## Extracted entries
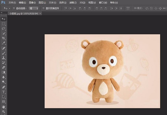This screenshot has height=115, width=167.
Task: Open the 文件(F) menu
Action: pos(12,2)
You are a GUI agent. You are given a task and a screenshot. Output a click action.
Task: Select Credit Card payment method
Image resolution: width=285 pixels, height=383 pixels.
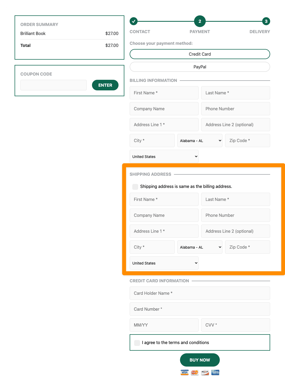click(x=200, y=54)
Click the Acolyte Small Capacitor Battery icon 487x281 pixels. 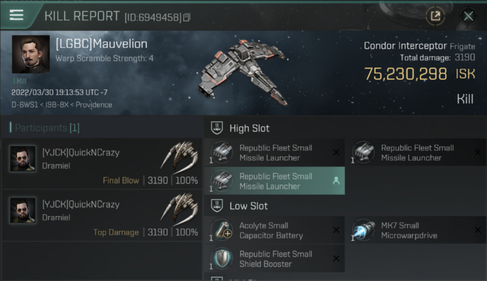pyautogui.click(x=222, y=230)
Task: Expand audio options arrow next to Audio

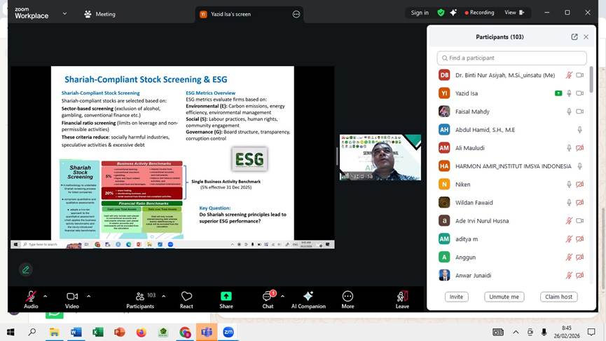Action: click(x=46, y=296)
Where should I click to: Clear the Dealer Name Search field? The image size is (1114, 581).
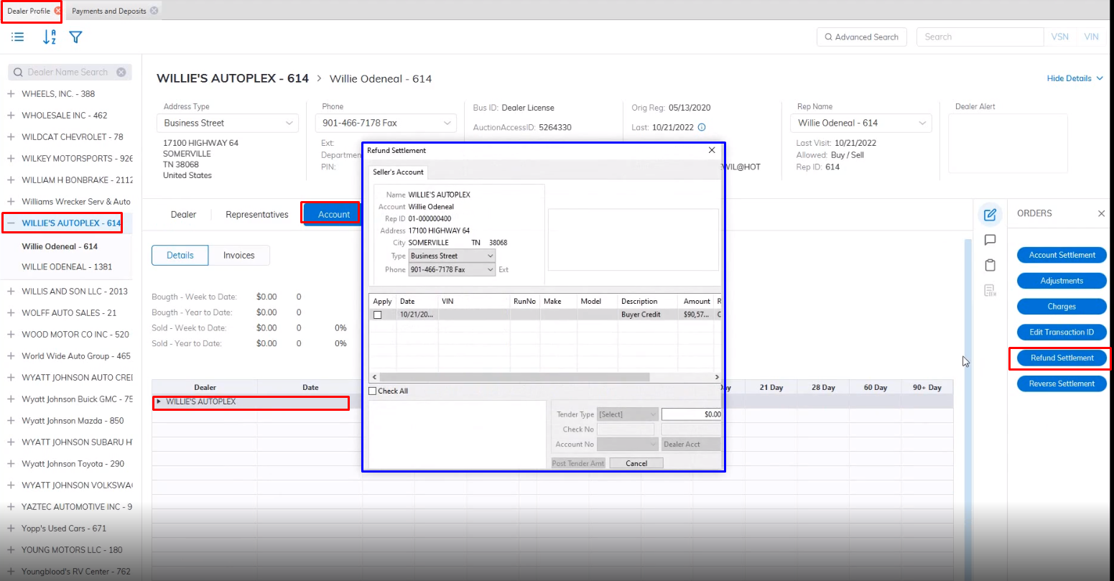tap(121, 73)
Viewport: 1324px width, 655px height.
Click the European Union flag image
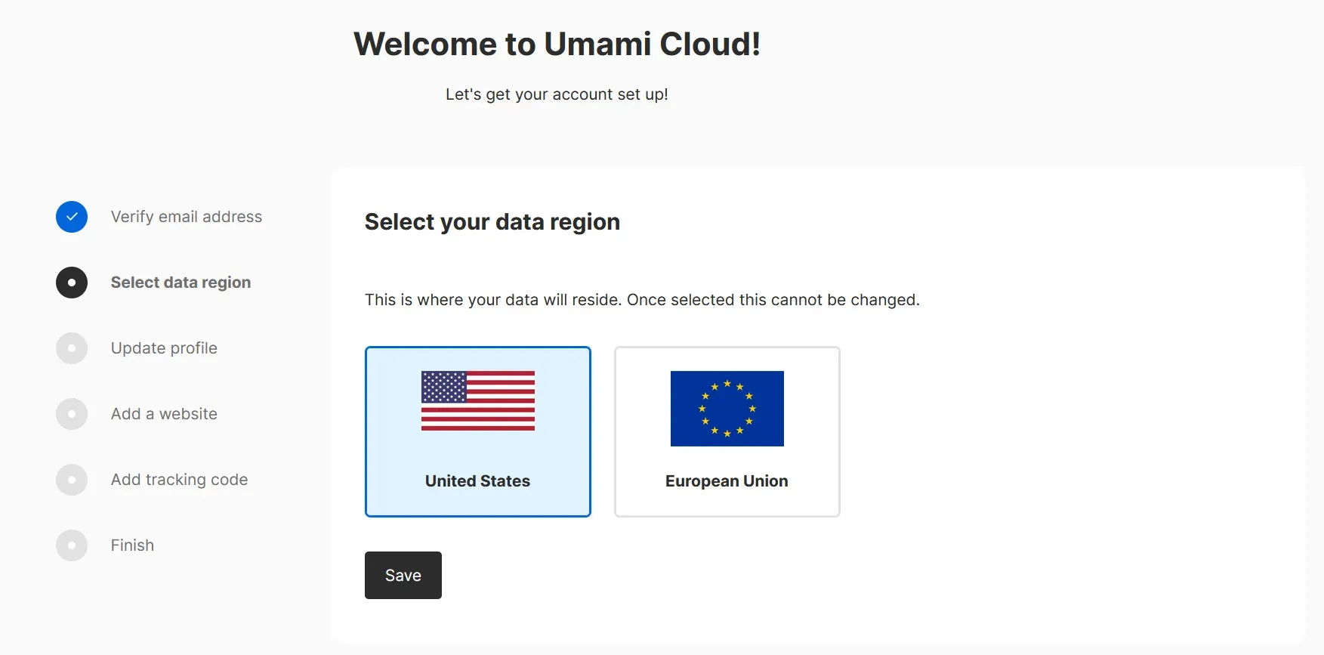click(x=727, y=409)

## Goal of the exercise
Only the lines from the one with "Where should I" through the final line of the entries belong in the answer, set down exactly, with both ends included and no pictures.

## Written answer
Where should I click to: Clear the Dealer Name Search field? The image size is (1114, 581).
tap(121, 73)
Viewport: 1324px width, 655px height.
Click the European Union flag image
click(x=727, y=409)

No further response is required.